Just as blade met sinew, there was a flash of light nearby. I looked up through my tears to see Titania and Hippolyta. Prim hovered just above them, wringing her tiny hands.

“What happened?” the queen demanded, moving forward and sweeping her amber eyes over the gruesome scene.

“He was attacked, my lady,” Simeon explained, quickly stepping between her and Oberon. “Forced to use his wings as a shield against the Rot. Whoever it was, they got away, and he has not been coherent enough to give us any details.”

Hippolyta’s face hardened and she drew the sword from her belt.

“You must leave him,” Titania called out to me. “You must all go, quickly!”

“It’s not spreading!” I shouted back, battling to maintain my stream of magyk.

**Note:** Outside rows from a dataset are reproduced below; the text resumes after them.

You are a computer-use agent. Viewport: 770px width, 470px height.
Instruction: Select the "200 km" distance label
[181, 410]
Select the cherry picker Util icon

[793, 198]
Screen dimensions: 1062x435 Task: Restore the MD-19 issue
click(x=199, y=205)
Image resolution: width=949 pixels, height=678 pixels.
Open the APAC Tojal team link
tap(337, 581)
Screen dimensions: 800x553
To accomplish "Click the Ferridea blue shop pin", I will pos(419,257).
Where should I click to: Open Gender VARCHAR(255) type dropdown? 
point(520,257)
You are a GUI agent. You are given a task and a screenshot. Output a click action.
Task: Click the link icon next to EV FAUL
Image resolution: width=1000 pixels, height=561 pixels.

“No, but they are coming.” She pointed past me, into the darkness of the Rot-tainted forest, and I was too afraid to look.

“May,” said Devil, keeping his focus on the task at hand, but speaking urgently. “Run.”

“No!” I cried. “I won’t leave him! It’s almost done.”

“May!” Devil snarled, pressing the blade harder into Antenor’s wing joint. I looked over my shoulder at Titania, and out of the corner of my eye, caught something creeping slowly along the blackened forest floor.

Panic rose in my throat. “Someone help, please!”

It was directed at Titania, but she had moved to stand between us and the Rot, summoning an enormous shield of blue flame between her hands.

Hippolyta, however, stepped forward and raised her sword.

Devil lifted his hands and aimed a beam of light at it, making the blade glow white-hot as she swung it down.

With a sickening, crunching rip, the wing tore free.

Immediately, Oberon used his shadows to launch Antenor’s prone body away from the Rot, just as Devil wrapped his arms around me.

His wings flared out, coated in light, shielding me from… something.

I could not see what it was, but I heard its voice—screeching and shrieking.

It sank between my bones like unholy ice, expanding and cracking and filling me with a dread the likes of which I had never felt before.

Hippolyta, Oberon, and Titania closed in behind Devil, blocking another attack as I scrambled back and drew out my own shadows.

I had never fought before, especially not with magyk, but I was not about to leave them to their fate.

“May, you have to run!” Devil begged, closing his shielded wings around me. “Take Antenor and go to the Hollow, please!”

“I’m not leaving any of you!”

He had no time to answer before Hippolyta slammed into his back, sending him to the forest floor, and I finally saw what the Rot had sent for us.

The creature had clearly once been fay, with a pair of shredded, rotting butterfly wings hanging limp from its back, and huge, glassy eyes sunken into a hairless skull.

Blackened, festering flesh hung from eerily long, mismatched limbs and brittle bones.

It crawled back toward us, its movements jerky and unnatural, like a spider missing half its legs, but also disturbingly quick.

Before me, Titania’s blue flame and Hippolyta’s glimmering sword, Oberon’s forest of shadowy spears and Devil’s golden scythe closed ranks.

The monster snarled at them, reaching beyond the Rot with spindly but lethal clawed hands.

Its human-ish jaw hung loose, dripping black ooze onto the forest floor, and yet somehow it still made that terrible noise.

I could not tell if it was contained by the boundary of the Rot, or by my family holding it at bay.

Slowly, I backed toward Antenor, forming my shadows into small, sharp arrows that I hoped I might be able to launch if the Unseelie thing came for me.

From my vantage point, however, I was able to see the second monster closing in, and to cry out a warning.